What to work on →
Please reproduce the full set of data below exactly.

[Stored items]
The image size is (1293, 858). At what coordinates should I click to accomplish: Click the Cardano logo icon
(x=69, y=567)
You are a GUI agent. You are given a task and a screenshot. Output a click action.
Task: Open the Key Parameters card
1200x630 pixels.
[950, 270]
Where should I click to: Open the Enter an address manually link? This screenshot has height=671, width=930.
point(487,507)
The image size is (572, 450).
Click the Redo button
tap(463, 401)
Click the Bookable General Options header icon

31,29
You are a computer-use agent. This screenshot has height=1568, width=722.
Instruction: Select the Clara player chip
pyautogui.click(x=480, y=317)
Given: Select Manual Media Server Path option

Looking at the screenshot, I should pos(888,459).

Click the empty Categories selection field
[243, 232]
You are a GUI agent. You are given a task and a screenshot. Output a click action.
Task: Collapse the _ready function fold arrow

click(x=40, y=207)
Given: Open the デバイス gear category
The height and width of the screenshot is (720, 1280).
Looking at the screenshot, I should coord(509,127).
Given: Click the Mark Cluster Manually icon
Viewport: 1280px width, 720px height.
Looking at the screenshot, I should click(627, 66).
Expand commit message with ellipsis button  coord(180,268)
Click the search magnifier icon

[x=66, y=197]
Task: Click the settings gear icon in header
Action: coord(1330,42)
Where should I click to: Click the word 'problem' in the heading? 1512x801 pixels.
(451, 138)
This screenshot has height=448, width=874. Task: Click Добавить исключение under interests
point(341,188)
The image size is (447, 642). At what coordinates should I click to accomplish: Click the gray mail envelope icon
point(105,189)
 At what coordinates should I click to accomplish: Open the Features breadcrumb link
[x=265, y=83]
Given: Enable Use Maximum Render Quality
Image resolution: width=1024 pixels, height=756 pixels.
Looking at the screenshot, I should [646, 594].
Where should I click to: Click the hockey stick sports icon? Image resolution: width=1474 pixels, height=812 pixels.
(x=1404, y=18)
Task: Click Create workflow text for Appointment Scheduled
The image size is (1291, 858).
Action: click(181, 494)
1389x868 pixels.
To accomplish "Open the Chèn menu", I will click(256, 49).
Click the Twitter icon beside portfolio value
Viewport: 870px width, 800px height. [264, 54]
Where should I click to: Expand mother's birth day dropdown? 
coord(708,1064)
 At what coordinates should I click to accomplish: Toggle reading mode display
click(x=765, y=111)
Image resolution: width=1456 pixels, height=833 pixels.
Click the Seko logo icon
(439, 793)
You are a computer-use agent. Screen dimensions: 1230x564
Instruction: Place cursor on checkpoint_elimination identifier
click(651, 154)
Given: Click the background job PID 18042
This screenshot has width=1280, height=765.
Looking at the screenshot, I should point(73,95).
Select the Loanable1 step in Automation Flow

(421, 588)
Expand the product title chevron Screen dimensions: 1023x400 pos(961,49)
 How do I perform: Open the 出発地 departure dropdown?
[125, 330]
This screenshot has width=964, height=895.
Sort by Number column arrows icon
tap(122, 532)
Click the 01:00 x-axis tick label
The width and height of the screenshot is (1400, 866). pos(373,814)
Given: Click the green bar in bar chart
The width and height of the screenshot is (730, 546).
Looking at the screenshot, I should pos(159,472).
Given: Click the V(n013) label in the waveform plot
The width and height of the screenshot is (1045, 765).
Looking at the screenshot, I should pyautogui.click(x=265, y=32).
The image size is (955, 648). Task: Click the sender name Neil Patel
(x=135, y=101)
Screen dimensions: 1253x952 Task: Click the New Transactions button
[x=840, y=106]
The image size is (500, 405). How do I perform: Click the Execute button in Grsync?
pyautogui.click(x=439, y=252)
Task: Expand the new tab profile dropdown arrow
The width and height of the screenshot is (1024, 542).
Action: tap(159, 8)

Task output →
The image size is (1293, 858). At what coordinates should I click to accomplish: Click the Cardano logo icon
(x=69, y=567)
You are a GUI agent. You are given a task and a screenshot. Output a click action.
Task: Open the Key Parameters card
1200x630 pixels.
[950, 270]
Where should I click to: Open the Enter an address manually link? This screenshot has height=671, width=930.
point(487,507)
The image size is (572, 450).
Click the Redo button
tap(463, 401)
Click the Bookable General Options header icon

31,29
You are a computer-use agent. This screenshot has height=1568, width=722.
Instruction: Select the Clara player chip
pyautogui.click(x=480, y=317)
Given: Select Manual Media Server Path option

Looking at the screenshot, I should pos(888,459).

Click the empty Categories selection field
[243, 232]
You are a GUI agent. You are given a task and a screenshot. Output a click action.
Task: Collapse the _ready function fold arrow

click(x=40, y=207)
Given: Open the デバイス gear category
The height and width of the screenshot is (720, 1280).
Looking at the screenshot, I should coord(509,127).
Given: Click the Mark Cluster Manually icon
Viewport: 1280px width, 720px height.
Looking at the screenshot, I should click(627, 66).
Expand commit message with ellipsis button  coord(180,268)
Click the search magnifier icon

[x=66, y=197]
Task: Click the settings gear icon in header
Action: coord(1330,42)
Where should I click to: Click the word 'problem' in the heading? 1512x801 pixels.
(451, 138)
This screenshot has height=448, width=874. Task: Click Добавить исключение under interests
point(341,188)
The image size is (447, 642). At what coordinates should I click to accomplish: Click the gray mail envelope icon
point(105,189)
 At what coordinates should I click to accomplish: Open the Features breadcrumb link
[x=265, y=83]
Given: Enable Use Maximum Render Quality
Image resolution: width=1024 pixels, height=756 pixels.
Looking at the screenshot, I should [646, 594].
Where should I click to: Click the hockey stick sports icon? Image resolution: width=1474 pixels, height=812 pixels.
(x=1404, y=18)
Task: Click Create workflow text for Appointment Scheduled
The image size is (1291, 858).
Action: click(181, 494)
1389x868 pixels.
To accomplish "Open the Chèn menu", I will click(256, 49).
Click the Twitter icon beside portfolio value
Viewport: 870px width, 800px height. [264, 54]
Where should I click to: Expand mother's birth day dropdown? 
coord(708,1064)
 At what coordinates should I click to accomplish: Toggle reading mode display
click(x=765, y=111)
Image resolution: width=1456 pixels, height=833 pixels.
Click the Seko logo icon
(439, 793)
You are a computer-use agent. Screen dimensions: 1230x564
Instruction: Place cursor on checkpoint_elimination identifier
click(651, 154)
Given: Click the background job PID 18042
This screenshot has width=1280, height=765.
Looking at the screenshot, I should point(73,95).
Select the Loanable1 step in Automation Flow

(421, 588)
Expand the product title chevron Screen dimensions: 1023x400 pos(961,49)
 How do I perform: Open the 出発地 departure dropdown?
[125, 330]
This screenshot has width=964, height=895.
Sort by Number column arrows icon
tap(122, 532)
Click the 01:00 x-axis tick label
The width and height of the screenshot is (1400, 866). pos(373,814)
Given: Click the green bar in bar chart
The width and height of the screenshot is (730, 546).
Looking at the screenshot, I should pos(159,472).
Given: Click the V(n013) label in the waveform plot
The width and height of the screenshot is (1045, 765).
Looking at the screenshot, I should pyautogui.click(x=265, y=32).
The image size is (955, 648). Task: Click the sender name Neil Patel
(x=135, y=101)
Screen dimensions: 1253x952 Task: Click the New Transactions button
[x=840, y=106]
The image size is (500, 405). How do I perform: Click the Execute button in Grsync?
pyautogui.click(x=439, y=252)
Task: Expand the new tab profile dropdown arrow
The width and height of the screenshot is (1024, 542).
Action: tap(159, 8)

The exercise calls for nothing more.